Over the three months to August, the economy grew by 0.3 per cent, a performance the ONS described as modest and helped by car manufacturing and sales as well as construction.
Investors are putting a chance of less than one in four on the BoE resuming its rate hikes after its next scheduled meeting in November.
Finance minister Jeremy Hunt has come under pressure to cut taxes or offer other support measures to voters when he delivers a budget update speech on Nov. 22, with the opposition Labour Party leading opinion polls and an election likely next year.
Hunt said Thursday’s figures showed the British economy was fundamentally resilient.

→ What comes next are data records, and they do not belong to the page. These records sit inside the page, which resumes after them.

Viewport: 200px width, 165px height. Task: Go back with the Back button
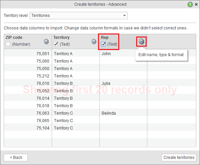click(x=16, y=158)
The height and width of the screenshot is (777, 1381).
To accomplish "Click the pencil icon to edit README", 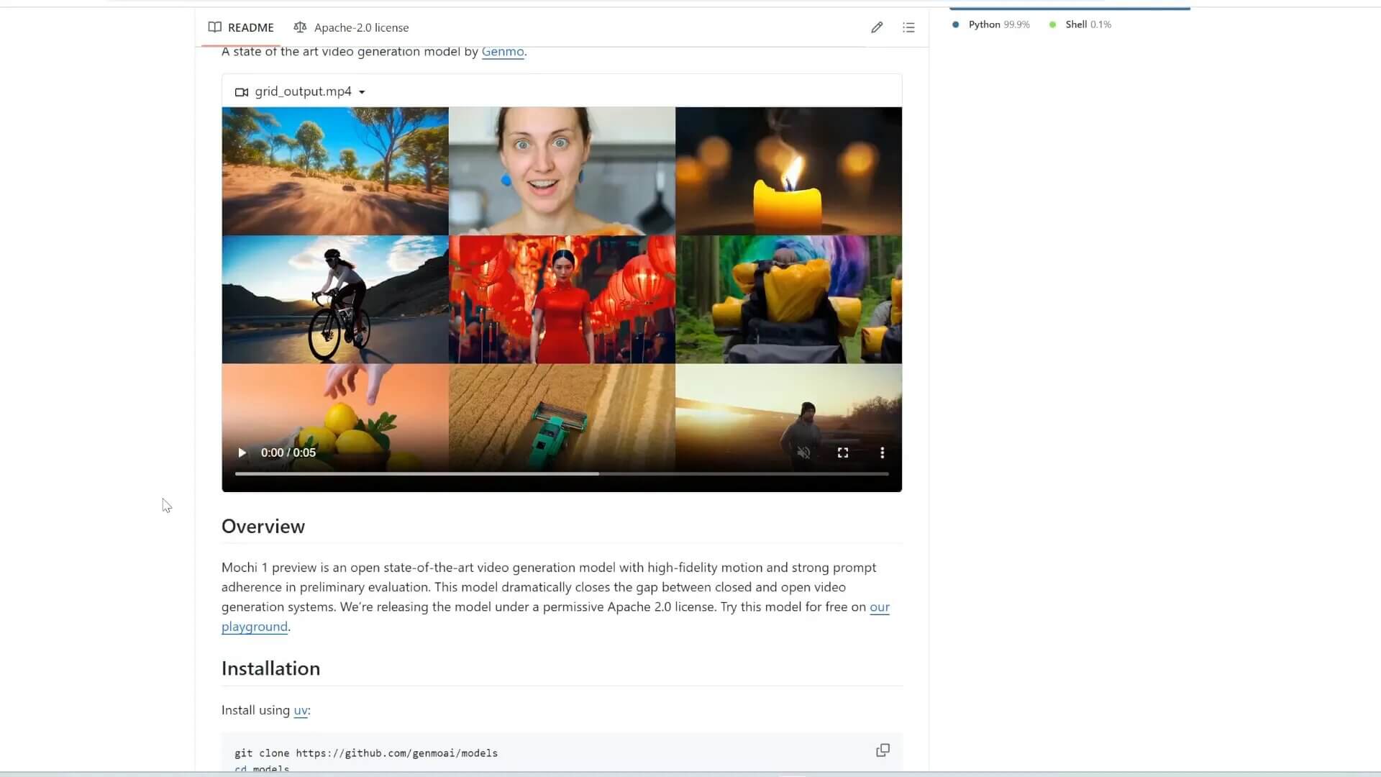I will (877, 27).
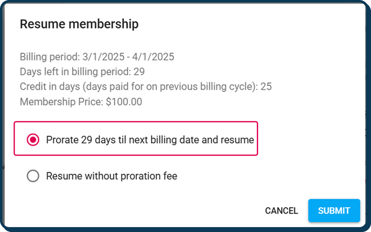Screen dimensions: 371x232
Task: Hit CANCEL to dismiss the dialog
Action: (281, 211)
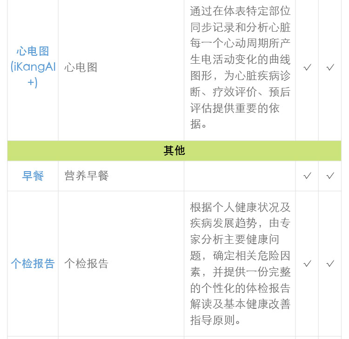The height and width of the screenshot is (339, 349).
Task: Click the line '评估提供重要的依'
Action: click(x=235, y=108)
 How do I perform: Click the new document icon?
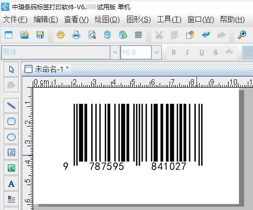click(x=8, y=35)
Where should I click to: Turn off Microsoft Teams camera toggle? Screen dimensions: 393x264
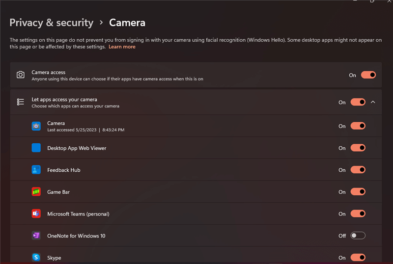pyautogui.click(x=358, y=214)

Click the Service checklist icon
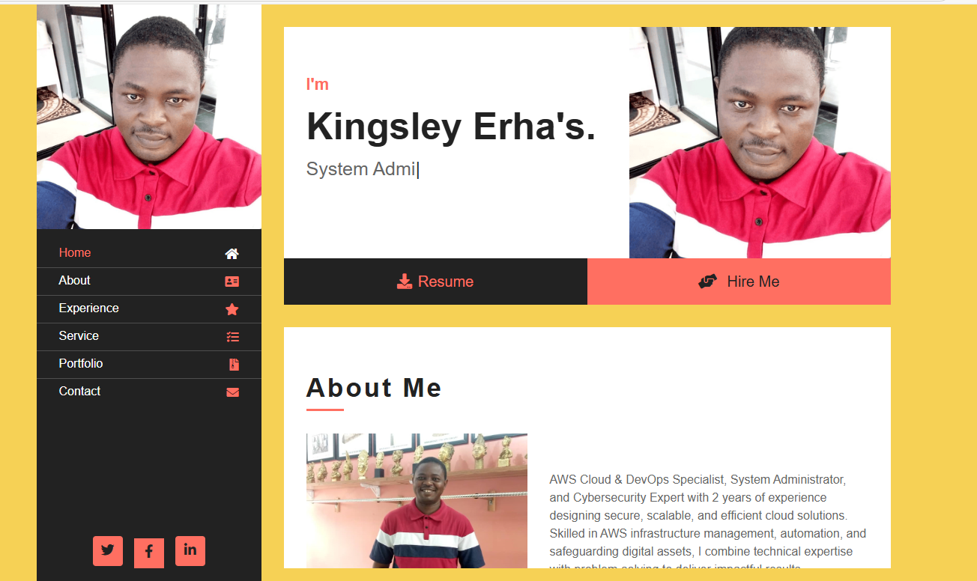click(233, 337)
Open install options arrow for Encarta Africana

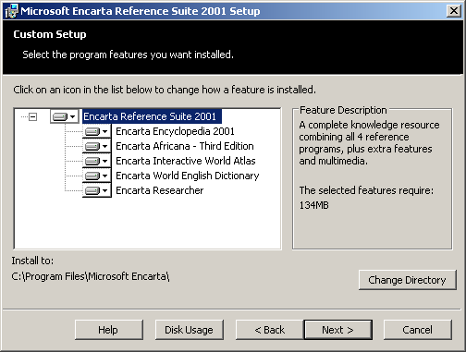point(105,147)
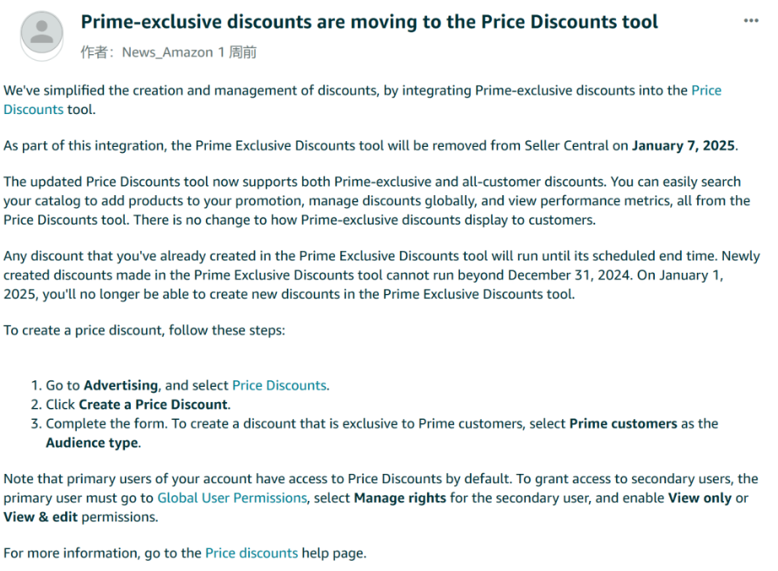778x571 pixels.
Task: Click the bold Audience type text
Action: 92,443
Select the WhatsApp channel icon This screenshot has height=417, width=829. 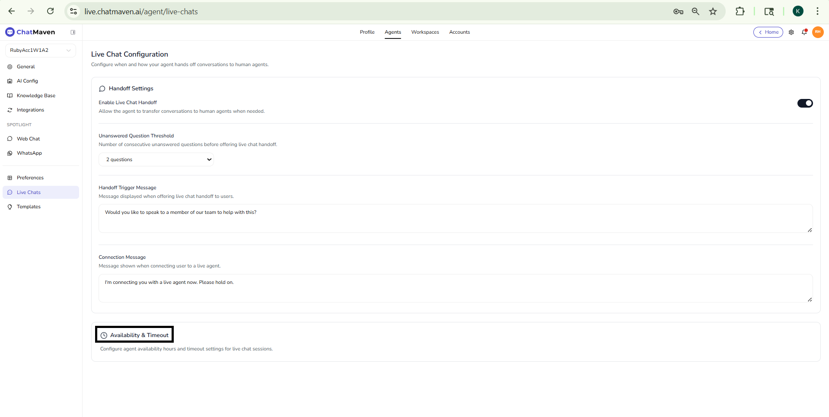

“But we still need higher growth, which means winning the battle against inflation, unlocking supply side measures, and being prudent in the face of global instability,” he said.
A survey published earlier on Thursday showed the housing market was stuck in the doldrums in September although the halt in the BoE’s run of rate hikes raised hopes of a return to growth in sales in a year’s time.
A survey published earlier this week showed consumers were holding off on much of their non-essential spending as rising motor fuel prices added to the broader cost-of-living squeeze.
Britain’s economy stood 2.1 per cent bigger than in February 2020, just before the pandemic hit, the ONS said.
The agency recently revised up its estimate of output since the pandemic, putting Britain’s recovery in the middle of the pack among similar economies and no longer the laggard.